▶ _Data shown_:
■ ■ ■
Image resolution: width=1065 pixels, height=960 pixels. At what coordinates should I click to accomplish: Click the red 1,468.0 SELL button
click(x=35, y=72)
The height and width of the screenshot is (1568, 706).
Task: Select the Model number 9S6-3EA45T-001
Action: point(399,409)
■ ■ ■
▶ _Assignment_:
Word for word, restate all of the records.

▶ _Solution for this problem_:
Image resolution: width=1065 pixels, height=960 pixels. At what coordinates should I click to accomplish: Click the red 1,468.0 SELL button
click(x=35, y=72)
The height and width of the screenshot is (1568, 706).
Task: Select the Model number 9S6-3EA45T-001
Action: point(399,409)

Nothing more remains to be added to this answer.